In conclusion, we documented lower serum concentrations of retinol and α‐tocopherol in dogs with EPI and lower serum α‐tocopherol concentrations in dogs with sEPI despite PERT, relative to healthy dogs also receiving pancreatic enzymes. In addition, dogs with persistent weight loss had lower serum 25OHD concentrations than dogs with a stable weight. These findings could be because of long‐term dietary fat malabsorption that is refractory to PERT. It is also plausible that altered systemic metabolism could contribute to the lower concentrations of lipid‐soluble vitamins in this population of dogs with EPI. The factors governing tissue‐level metabolism of lipid‐soluble vitamins are not well understood and more research will be required to determine the clinical relevance of these findings. Additional studies to investigate the role of vitamins A and D in the pathophysiology of EPI and other conditions associated with dietary fat malabsorption are warranted. The therapeutic potential of supplemental dietary vitamins A, D, and E in dogs with deficiencies of these vitamins should be assessed in randomized, placebo‐controlled clinical trials.
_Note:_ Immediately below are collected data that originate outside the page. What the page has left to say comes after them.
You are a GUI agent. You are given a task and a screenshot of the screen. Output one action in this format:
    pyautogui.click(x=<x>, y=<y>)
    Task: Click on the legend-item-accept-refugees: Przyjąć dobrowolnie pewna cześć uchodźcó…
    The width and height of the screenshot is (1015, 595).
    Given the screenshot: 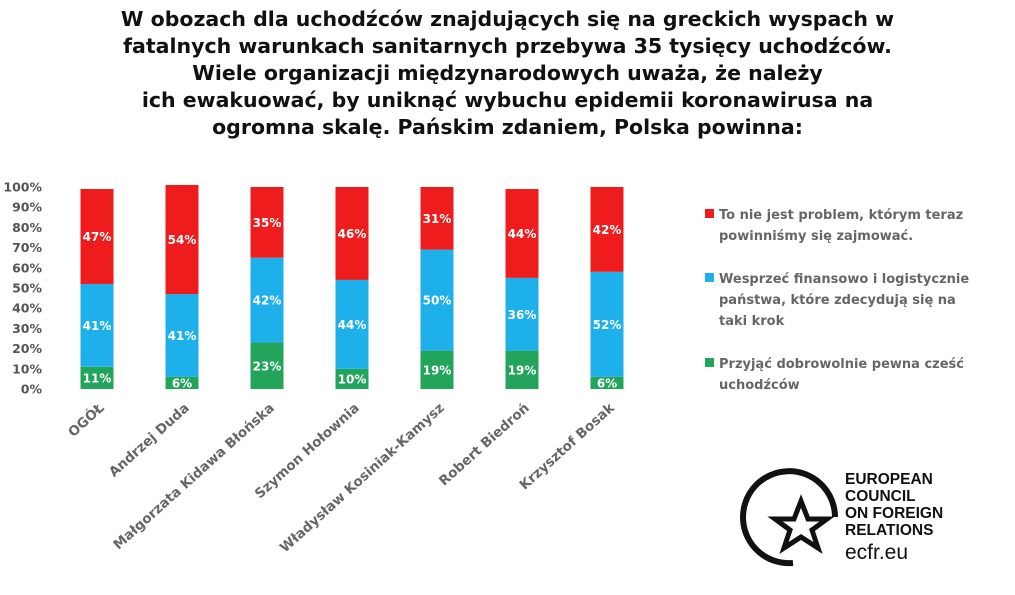 What is the action you would take?
    pyautogui.click(x=855, y=375)
    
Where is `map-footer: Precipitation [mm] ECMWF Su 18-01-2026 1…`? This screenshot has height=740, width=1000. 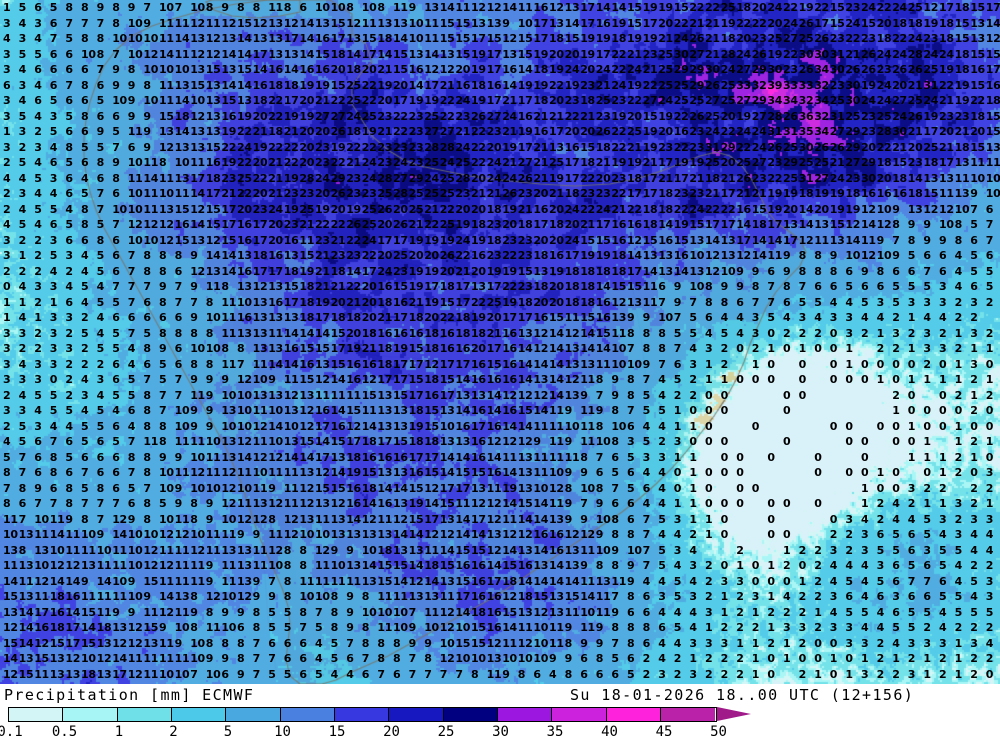 map-footer: Precipitation [mm] ECMWF Su 18-01-2026 1… is located at coordinates (500, 712).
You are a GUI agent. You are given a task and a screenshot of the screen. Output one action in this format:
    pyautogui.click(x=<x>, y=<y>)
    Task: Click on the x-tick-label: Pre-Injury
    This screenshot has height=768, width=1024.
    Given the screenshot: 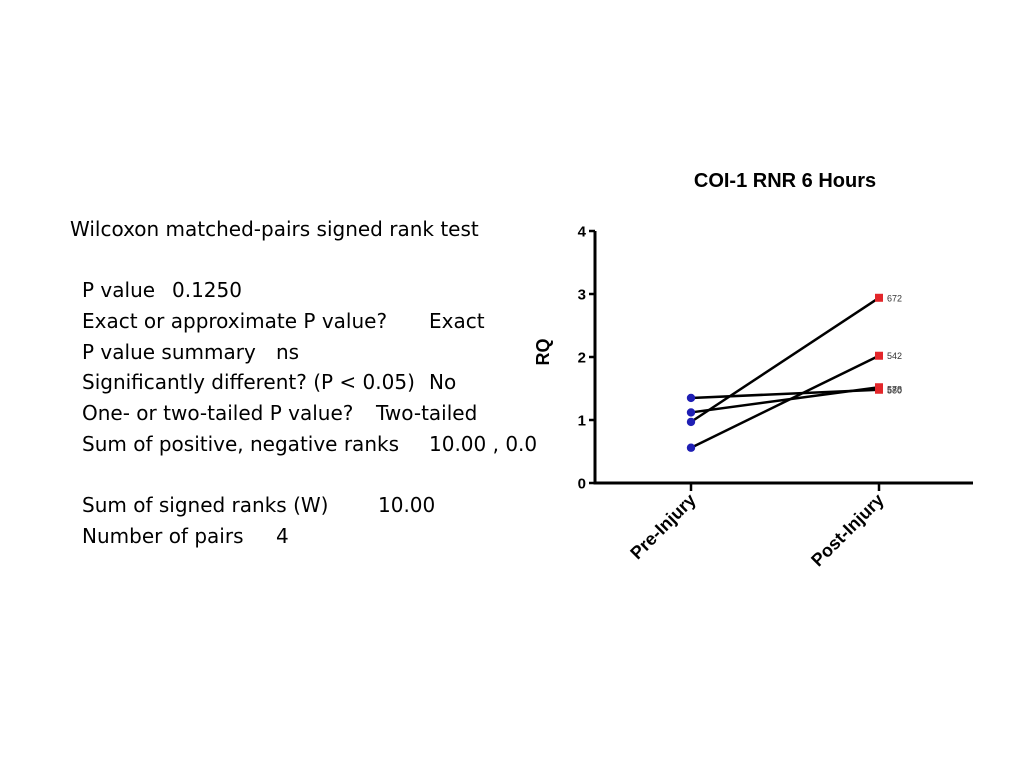 What is the action you would take?
    pyautogui.click(x=663, y=527)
CONFLICT OF INTEREST DECLARATION

The authors receive research funding from Nestle‐Purina, a corporation that manufactures pet feed and probiotic supplements. Additionally, the authors have received financial gifts for research and travel to a continuing education event from Epi4Dogs Inc., a nonprofit charity that supports EPI advocacy and research. The pancreatic enzyme supplement used in this study was donated by http://enzymediane.com, an e‐commerce resource for pancreatic enzyme supplements. One of the authors (DAW) is an advisory board member for Nestle Purina Pet Care and a consultant with the Texas A&M GI Laboratory and IDEXX Inc. This same author holds patents and receives royalties for the canine and feline pancreatic lipase assays. None of the above entities were involved in the design of this study or in the interpretation of these findings.